About this task - After locating the line with "You are a computer-use" in the entries below, output it and each following line up to and including the line with "Task: Open the Financeiro sidebar section", exactly and without pictures.

Data for the task -
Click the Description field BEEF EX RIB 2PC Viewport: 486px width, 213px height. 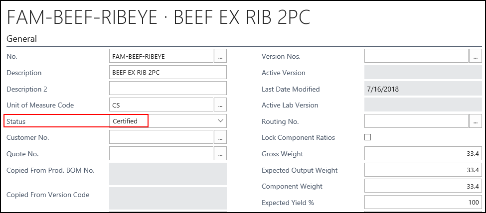coord(167,73)
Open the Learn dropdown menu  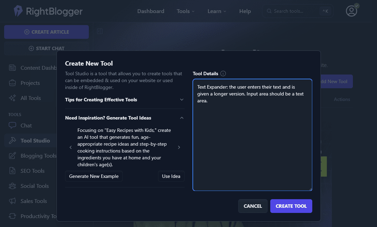click(217, 11)
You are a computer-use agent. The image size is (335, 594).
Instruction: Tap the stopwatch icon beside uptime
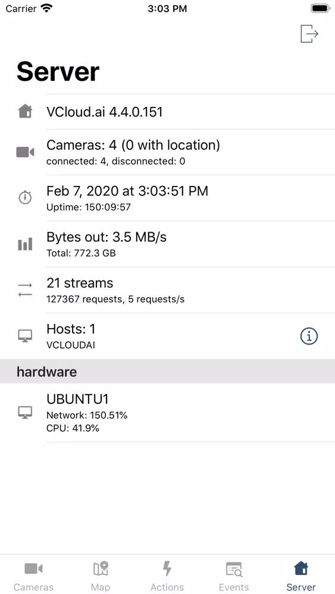click(x=25, y=197)
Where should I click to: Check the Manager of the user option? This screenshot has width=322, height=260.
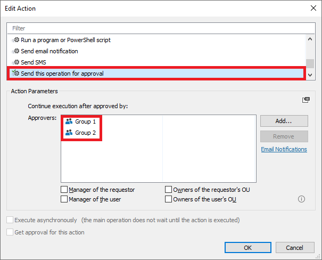(64, 200)
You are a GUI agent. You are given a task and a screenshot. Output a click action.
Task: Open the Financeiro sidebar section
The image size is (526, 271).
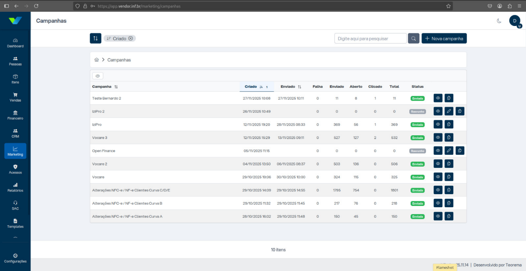(15, 115)
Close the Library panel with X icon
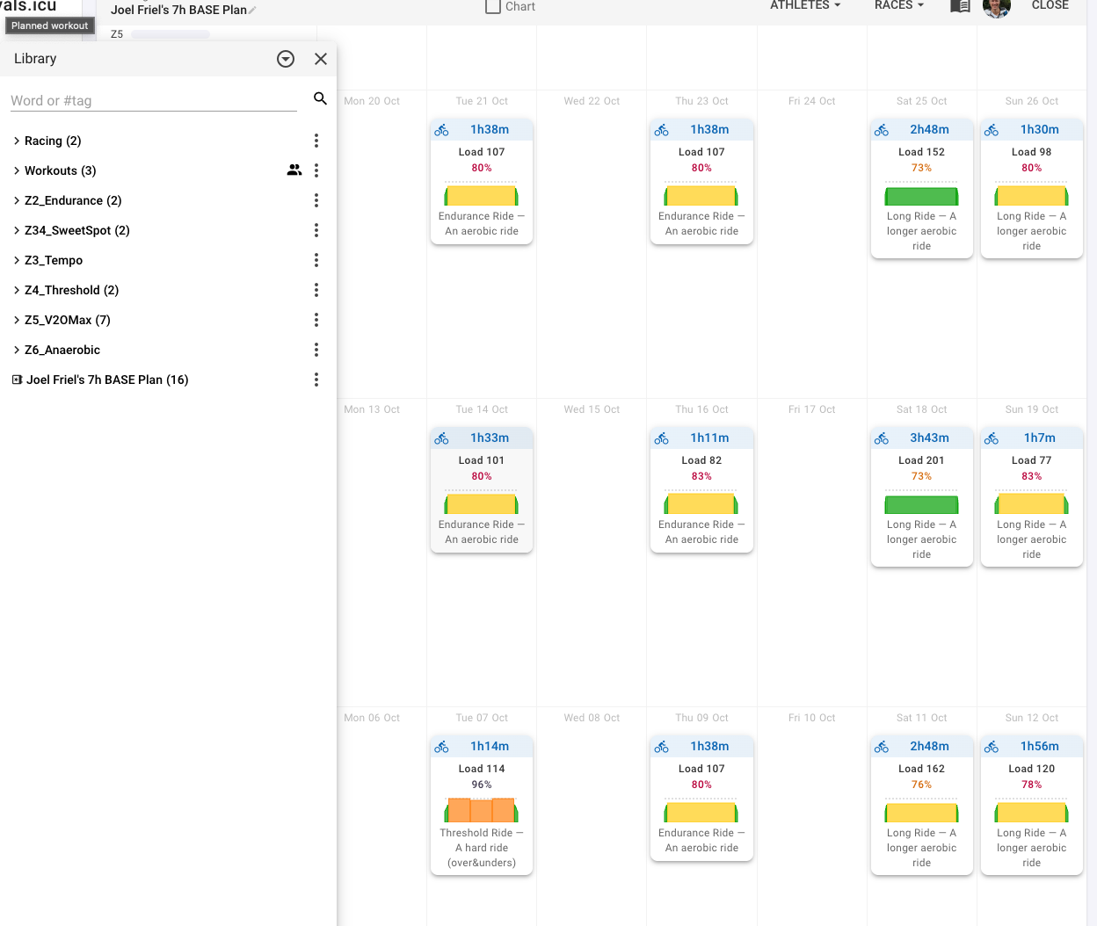Image resolution: width=1097 pixels, height=926 pixels. 321,59
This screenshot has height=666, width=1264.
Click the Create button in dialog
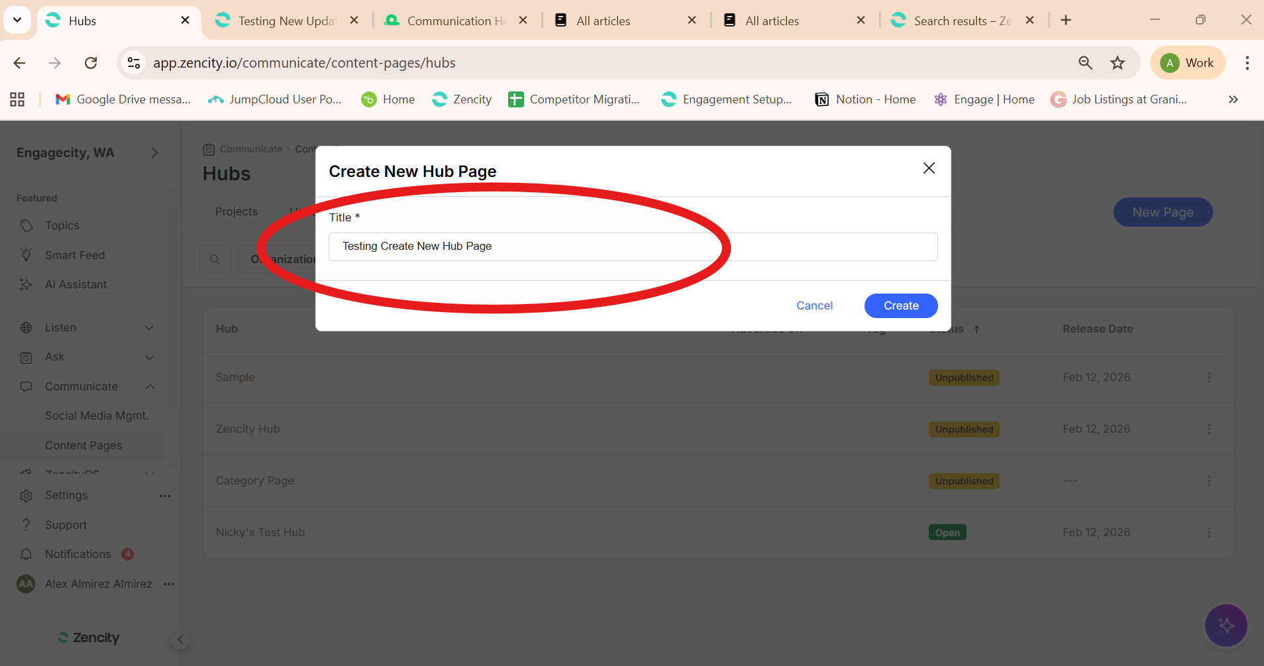[x=900, y=305]
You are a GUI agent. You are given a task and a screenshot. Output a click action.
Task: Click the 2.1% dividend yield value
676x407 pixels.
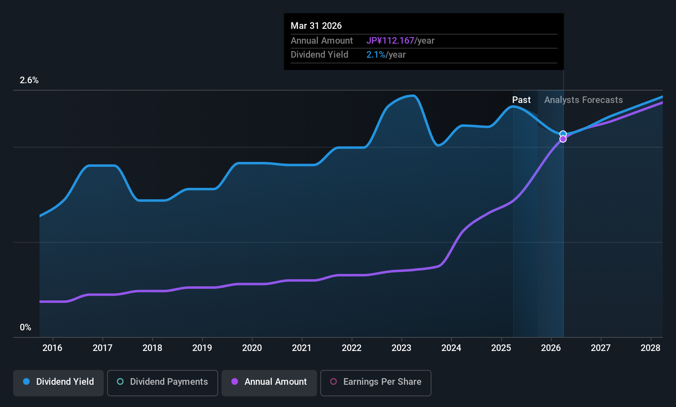376,54
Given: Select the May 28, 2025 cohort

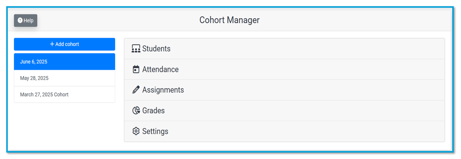Looking at the screenshot, I should tap(64, 78).
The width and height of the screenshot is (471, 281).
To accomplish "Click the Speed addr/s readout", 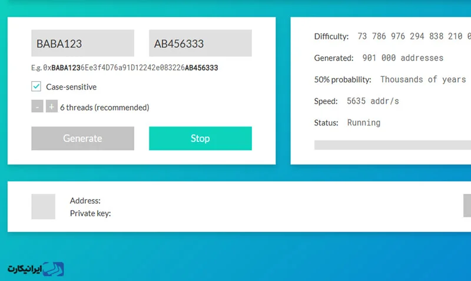I will tap(373, 101).
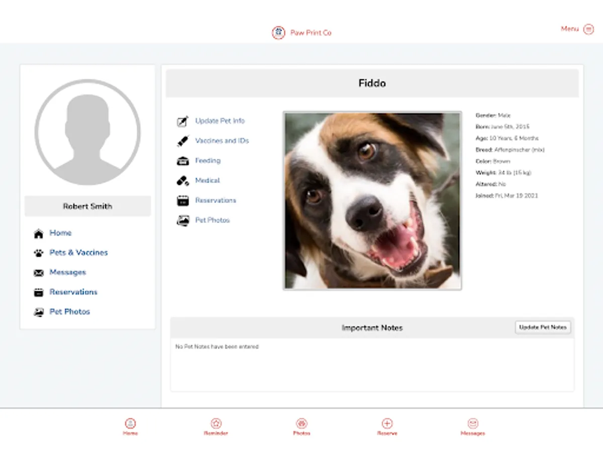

Output of the exercise -
You are a computer-use agent. The image size is (335, 594).
Instruction: Tap the stopwatch icon beside uptime
click(x=25, y=197)
Where should I click to: Check the Manager of the user option? This screenshot has width=322, height=260.
(64, 200)
You are a GUI agent. You are given a task and a screenshot. Output a click action.
Task: Open the Financeiro sidebar section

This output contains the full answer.